De suma Os Contos de Canterbury é uma discussão acerca o não
centramento das questões que se impunham no início dos anos 70 – o dessabor com
a falência da revolução dos costumes dos anos 60 e os indícios de que o
fascismo não havia sido extirpado de vez, como apressadamente se supôs no final
da 2ª Guerra. Pasolini recorre a uma série de relatos em que a sexualidade está
longe de ser “naturalizada” como na época moderna. Antes, o sexo aparece
espreitando como força vital, que se insinua entre o pecado e a permissividade.
São muitas as situações de triângulos amorosos, maridos enganados por esposas
fogosas, espertezas de casais que querem fazer amor e veem-se impedidos por um
motivo ou por outro. Não existe desejo sem dificuldades e, assim, o sexo
aparece como força indomável que justifica esforços e riscos de todos os tipos,
inclusive da própria vida.
Sobre sua linguagem, o filme é bastante liberal, mesmo
tendo sido feito 43 anos atrás. São comuns as cenas de nudez, inclusive
frontal, com os personagens (alguns vividos por atores não profissionais)

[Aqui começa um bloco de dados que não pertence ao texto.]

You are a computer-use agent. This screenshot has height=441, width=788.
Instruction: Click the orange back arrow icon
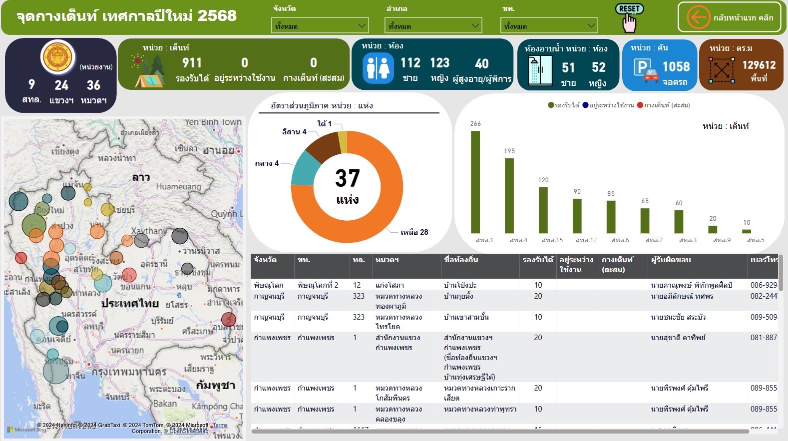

expondo sem inibição os órgãos sexuais. Pasolini dá a esse contexto da
sexualidade uma forma pictórica que remete às pinturas de Bosch e Brueghel, em
especial nas cenas (de antologia) do Inferno. Canterbury, como os dois outros
da Trilogia, é um filme libertário, que canta à vida em seu pleno vigor e coragem,
mas que já traz uma espécie de prenúncio da tragédia que viria em seguida com
Salò – representação da república fascista numa reciclagem de Sade. Uma obra
prima que nos faz pensar que o sexo é muito mais que uma mulher bonita
rebolando em uma escola de samba. Ou seja: o sexo ou o ato deste pode ser visto
com menos vulgaridade, independente de opiniões de peso alheias, tais como
religião e sociedade. Nascemos para o ato, isto é um fato e naturalmente provável,
e Pasolini consegue nos dizer com
elegância e ainda sem pudor nesta grandiosa obra.